A Parsi civic organization has filed suit against Snoop Dogg, Moghaddam, YouTube and other defendants in the eastern city of Kolkata, saying the video is “insensitive towards the religious beliefs of one of the oldest monotheistic religions in the world.”

The public-interest lawsuit is also rooted in a sense of deep unease among the Parsi community, one of India’s smallest religious minorities, whose numbers have been declining for decades.

Descendants of Persians who fled religious persecution in Iran more than 1,000 years ago, Parsis have long held outsize influence in Indian cities such as Mumbai, the financial capital, where they built hospitals, universities and the city’s first port.

India has the world’s largest population of Parsis, but while they numbered 115,000 in the 1940s, by 2001, the most recent year for which official statistics are available, the community had shrunk to 69,000.

Parsis prohibit conversion to Zoroastrianism, and due to their economic success, many are waiting longer to marry and have children, reducing their fertility rates. The Indian government started a campaign to encourage Parsis to procreate, including ads in Parsi publications with half-joking messages such as: “Be responsible. Don’t use a condom tonight.”

“Parsis for the first time have started to feel insecure as none care for their religious beliefs due to their dwindling numbers,” Phiroze Edulji, attorney for the plaintiffs in the music video case, wrote in the lawsuit.

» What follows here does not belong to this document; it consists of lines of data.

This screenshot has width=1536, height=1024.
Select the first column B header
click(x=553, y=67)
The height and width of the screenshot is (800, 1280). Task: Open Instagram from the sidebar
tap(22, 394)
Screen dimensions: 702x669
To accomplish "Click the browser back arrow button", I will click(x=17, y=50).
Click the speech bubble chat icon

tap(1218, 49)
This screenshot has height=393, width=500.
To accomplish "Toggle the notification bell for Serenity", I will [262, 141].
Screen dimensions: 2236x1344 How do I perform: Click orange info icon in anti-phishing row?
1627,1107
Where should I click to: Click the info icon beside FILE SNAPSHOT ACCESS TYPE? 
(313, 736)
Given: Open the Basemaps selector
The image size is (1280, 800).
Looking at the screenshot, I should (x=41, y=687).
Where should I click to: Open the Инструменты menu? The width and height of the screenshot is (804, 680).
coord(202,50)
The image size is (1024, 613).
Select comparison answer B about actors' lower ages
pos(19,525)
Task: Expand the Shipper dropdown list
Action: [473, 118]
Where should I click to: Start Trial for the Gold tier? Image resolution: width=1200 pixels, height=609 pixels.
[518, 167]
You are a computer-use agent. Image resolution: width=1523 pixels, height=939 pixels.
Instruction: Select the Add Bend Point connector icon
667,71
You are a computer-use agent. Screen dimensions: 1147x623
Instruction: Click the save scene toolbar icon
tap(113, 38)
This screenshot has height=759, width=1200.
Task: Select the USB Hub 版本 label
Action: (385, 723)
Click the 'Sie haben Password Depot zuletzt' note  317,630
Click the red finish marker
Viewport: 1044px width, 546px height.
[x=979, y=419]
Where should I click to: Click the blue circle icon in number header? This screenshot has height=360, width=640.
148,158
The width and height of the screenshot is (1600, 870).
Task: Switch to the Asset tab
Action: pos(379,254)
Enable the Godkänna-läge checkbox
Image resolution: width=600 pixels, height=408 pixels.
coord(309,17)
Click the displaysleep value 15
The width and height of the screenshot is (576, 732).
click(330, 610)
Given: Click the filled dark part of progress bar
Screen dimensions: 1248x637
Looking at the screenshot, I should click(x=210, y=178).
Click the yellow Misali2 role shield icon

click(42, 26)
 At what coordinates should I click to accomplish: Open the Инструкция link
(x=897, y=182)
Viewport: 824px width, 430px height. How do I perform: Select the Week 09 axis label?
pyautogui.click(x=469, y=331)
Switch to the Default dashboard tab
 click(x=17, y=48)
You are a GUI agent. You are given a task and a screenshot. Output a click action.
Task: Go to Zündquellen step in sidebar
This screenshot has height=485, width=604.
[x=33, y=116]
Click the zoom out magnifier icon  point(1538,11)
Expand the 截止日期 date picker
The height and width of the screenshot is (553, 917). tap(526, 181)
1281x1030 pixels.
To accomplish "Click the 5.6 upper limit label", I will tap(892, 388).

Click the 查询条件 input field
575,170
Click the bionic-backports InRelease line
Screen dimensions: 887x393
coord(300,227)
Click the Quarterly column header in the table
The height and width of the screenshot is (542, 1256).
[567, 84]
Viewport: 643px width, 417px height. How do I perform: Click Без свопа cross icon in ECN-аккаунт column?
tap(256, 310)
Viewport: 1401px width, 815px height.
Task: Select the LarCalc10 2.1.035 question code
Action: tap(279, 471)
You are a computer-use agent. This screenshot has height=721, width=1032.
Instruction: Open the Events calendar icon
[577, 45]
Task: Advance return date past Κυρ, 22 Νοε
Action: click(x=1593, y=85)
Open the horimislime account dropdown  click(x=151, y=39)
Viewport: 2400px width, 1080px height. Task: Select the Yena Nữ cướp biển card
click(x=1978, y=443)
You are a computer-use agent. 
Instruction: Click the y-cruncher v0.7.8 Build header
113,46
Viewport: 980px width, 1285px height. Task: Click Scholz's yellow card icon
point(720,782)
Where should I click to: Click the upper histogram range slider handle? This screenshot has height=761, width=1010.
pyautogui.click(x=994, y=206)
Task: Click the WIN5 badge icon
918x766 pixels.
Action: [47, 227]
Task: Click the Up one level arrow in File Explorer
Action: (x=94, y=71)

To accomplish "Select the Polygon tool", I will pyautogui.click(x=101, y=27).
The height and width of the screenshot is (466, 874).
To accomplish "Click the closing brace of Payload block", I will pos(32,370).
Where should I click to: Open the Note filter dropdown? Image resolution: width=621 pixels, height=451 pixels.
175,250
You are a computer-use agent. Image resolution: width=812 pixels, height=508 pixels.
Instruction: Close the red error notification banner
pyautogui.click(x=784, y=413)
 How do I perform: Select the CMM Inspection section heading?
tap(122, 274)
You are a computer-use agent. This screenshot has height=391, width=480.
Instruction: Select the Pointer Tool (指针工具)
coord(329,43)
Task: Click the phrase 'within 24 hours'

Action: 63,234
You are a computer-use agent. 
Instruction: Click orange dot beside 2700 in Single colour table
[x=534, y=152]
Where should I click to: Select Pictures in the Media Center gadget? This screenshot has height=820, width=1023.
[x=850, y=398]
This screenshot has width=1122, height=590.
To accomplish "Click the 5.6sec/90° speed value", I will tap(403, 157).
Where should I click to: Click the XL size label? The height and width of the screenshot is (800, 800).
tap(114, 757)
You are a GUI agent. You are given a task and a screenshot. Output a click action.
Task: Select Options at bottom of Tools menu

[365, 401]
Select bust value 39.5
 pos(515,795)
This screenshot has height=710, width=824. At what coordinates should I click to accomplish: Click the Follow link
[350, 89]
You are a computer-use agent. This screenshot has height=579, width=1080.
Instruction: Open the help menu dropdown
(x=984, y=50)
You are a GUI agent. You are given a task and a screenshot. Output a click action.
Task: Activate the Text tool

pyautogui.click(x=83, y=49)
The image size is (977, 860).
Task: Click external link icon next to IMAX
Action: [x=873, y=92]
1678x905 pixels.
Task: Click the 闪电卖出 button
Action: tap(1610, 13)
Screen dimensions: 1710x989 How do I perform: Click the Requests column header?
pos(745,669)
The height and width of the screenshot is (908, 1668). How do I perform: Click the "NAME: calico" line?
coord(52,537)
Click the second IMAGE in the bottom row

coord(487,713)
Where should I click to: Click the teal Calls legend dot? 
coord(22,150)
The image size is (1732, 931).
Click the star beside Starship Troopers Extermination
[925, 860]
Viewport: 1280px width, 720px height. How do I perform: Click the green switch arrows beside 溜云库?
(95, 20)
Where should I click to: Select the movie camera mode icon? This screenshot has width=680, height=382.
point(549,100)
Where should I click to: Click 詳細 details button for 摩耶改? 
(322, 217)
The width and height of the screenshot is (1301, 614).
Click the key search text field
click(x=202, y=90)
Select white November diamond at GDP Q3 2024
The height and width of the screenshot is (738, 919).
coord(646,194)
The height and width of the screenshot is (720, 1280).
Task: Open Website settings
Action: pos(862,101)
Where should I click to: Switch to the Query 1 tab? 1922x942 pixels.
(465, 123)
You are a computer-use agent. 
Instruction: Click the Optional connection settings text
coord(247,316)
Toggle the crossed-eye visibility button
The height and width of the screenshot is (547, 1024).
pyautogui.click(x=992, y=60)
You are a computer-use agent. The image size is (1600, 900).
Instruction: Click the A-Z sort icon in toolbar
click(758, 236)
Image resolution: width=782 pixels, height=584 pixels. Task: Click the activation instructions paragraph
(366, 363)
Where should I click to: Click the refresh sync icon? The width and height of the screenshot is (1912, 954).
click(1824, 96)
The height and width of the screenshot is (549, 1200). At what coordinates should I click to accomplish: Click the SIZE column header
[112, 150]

The plaintiff, Darayas Jamshed Bapooji, president of the Parsi Zoroastrian Association of Kolkata, said in an interview that he was seeking for the video to be pulled from YouTube. The lawsuit also names the Indian government and the music video hosting companies Vevo and Vydia as respondents.

“We being such a small community, our heritage should not be looked down upon,” Bapooji said in an interview. “We are very proud people, we take pride in our religion and we cannot afford for anyone to do such things.”

Zoroastrians trace their faith to the Bronze Age prophet Zoroaster and worship fire as a symbol of God. The Faravahar represents the eternal spirit of the human being and features three layers of feathers, two streamers for the duality of good and evil, and the left-facing head of a man, Zoroaster.

Moghaddam, who performs under her first name, Amitis, lives in the Atlanta area but sings most of her songs in Farsi. As a native Iranian, she should have known the video would be offensive, Bapooji said.

“It was done on purpose, we feel,” Bapooji said. “She should be very much aware of what is what, even if Snoop Dogg wasn’t.”

The video has hardly been a YouTube smash. Since being released June 1, it had less than 82,000 views as of Monday morning. The video for “California Roll,” by Snoop Dogg with Stevie Wonder and Pharrell Williams, published May 20, has been seen more than 7.3 million times.

A hearing in the case is scheduled for July 17.